Sich auf die Zukunft vorbereiten
Die „Initiative der Eintausend“, die die Initiative für dieses Treffen ergriffen hatte, leistet der Arbeiter- und Volksbewegung und der Linken einen wichtigen Dienst. Um die Worte des Genossen Panagiotis Lafazanis (Fraktionsvorsitzender von SYRIZA im griechischen Parlament und Repräsentant des linken SYRIZA-Flügels) auf dem Treffen zu gebrauchen: „Die „Initiative“ ist von großer Bedeutung, denn sie schaut nach Vorne und bereitet sich auf die Zukunft vor.“
Eine weitere der bedeutenden Entwicklungen dieses Treffens war die Ankündigung der „Kommunistischen Organisation Anasyntaxi“, dass sie an der „Initiative der Eintausend“ teilnehmen wird. Alle TeilnehmerInnen sagten, dass es ein Treffen war, bei dem alle Reden großes Interesse hervorriefen.
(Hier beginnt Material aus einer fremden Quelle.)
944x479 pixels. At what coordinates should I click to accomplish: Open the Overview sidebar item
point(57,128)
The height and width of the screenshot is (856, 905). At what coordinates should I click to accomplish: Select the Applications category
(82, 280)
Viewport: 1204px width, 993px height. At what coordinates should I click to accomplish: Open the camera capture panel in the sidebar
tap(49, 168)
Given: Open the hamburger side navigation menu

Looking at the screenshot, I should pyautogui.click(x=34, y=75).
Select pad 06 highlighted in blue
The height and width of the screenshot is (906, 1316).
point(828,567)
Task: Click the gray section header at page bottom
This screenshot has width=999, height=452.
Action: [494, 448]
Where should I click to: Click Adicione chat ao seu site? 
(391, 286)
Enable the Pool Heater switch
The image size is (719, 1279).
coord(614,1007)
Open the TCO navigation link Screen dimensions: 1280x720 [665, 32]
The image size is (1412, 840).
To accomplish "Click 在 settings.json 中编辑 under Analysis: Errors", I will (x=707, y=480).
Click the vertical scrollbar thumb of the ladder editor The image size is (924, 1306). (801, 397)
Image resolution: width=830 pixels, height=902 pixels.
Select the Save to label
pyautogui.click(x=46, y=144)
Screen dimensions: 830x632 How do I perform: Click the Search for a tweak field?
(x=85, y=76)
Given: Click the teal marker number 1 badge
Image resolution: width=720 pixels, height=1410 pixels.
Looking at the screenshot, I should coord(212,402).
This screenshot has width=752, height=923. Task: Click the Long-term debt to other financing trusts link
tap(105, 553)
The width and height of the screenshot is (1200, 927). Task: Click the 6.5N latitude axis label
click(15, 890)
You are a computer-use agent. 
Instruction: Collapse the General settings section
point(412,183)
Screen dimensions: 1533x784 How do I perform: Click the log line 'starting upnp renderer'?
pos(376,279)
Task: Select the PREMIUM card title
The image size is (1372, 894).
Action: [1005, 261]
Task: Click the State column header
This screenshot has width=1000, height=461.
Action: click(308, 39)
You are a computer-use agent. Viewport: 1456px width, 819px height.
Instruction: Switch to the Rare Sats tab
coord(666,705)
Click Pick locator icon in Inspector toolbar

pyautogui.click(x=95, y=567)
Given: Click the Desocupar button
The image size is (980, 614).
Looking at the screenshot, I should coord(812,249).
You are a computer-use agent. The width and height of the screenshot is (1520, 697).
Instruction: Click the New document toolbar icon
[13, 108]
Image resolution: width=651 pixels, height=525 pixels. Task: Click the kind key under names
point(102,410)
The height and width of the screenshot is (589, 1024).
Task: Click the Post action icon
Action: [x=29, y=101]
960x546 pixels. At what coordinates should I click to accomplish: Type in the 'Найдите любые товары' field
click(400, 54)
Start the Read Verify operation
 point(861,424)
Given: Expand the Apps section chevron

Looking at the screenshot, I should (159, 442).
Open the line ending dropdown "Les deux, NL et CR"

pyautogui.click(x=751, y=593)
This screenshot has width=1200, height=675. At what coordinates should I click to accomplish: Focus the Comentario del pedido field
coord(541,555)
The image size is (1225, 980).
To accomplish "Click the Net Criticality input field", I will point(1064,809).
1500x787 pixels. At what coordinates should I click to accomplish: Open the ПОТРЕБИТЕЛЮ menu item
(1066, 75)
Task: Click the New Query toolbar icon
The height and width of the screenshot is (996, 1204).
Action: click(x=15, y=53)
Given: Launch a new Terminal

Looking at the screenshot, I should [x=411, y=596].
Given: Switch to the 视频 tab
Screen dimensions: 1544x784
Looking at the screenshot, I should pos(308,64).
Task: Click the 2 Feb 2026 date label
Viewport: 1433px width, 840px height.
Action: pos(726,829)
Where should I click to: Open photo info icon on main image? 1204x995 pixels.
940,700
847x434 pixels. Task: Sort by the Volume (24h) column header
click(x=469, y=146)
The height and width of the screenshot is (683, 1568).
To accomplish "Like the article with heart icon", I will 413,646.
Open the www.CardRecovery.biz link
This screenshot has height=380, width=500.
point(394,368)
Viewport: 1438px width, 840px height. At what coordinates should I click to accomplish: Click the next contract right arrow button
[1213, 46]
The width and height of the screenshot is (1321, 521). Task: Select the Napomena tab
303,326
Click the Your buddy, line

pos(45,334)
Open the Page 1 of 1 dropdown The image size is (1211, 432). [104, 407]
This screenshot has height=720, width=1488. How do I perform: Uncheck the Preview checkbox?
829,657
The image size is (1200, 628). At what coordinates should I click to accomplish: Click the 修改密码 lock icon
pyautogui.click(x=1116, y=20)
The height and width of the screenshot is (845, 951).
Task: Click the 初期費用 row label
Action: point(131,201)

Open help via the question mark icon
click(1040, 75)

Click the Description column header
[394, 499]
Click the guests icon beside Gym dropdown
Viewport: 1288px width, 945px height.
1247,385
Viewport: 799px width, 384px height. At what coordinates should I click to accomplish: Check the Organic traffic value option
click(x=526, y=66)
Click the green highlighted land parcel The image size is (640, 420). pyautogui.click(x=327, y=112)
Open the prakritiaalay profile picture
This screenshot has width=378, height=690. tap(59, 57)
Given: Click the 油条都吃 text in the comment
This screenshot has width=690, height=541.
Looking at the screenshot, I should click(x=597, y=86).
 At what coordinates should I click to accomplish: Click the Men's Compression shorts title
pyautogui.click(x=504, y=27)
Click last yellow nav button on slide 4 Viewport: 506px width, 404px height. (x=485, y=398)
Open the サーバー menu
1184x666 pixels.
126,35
Dies immer in außerordentlich solidarischem Rahmen, wobei auch die Sorgen Aller hinsichtlich der Zukunft klar zum Ausdruck kamen.
Dieses Treffen hat einerseits die „Initiative der Eintausend“ mit neuen Kräften gestärkt und andererseits zu der Schlussfolgerung bei der großen Mehrheit der Anwesenden geführt, dass diese Treffen fortgesetzt werden sollten.
Es ist sicher, dass diese Versammlung ein wichtiger und qualitativer Schritt in unserer Anstrengung, die Kräfte für eine vereinigte Linke aufzubauen, für einen Ausweg aus der Krise auf der Grundlage eines radikalen Programms, das den Interessen des Volkes dient und den Weg öffnen wird für die sozialistische Veränderung der Gesellschaft, gemeinsam mit den ArbeiterInnen der umliegenden Länder, Europas und der Welt.
Andreas Payiatsos ist Generalsekretär von „Xekinima“, der Schwesterorganisation der SAV und Sektion des CWI in Griechenland. Der Artikel erschien auf der Webseite von „Xekinima“ am 27. Januar 2014. Er wurde aus dem Neugriechischen übersetzt von Hubert Schönthaler.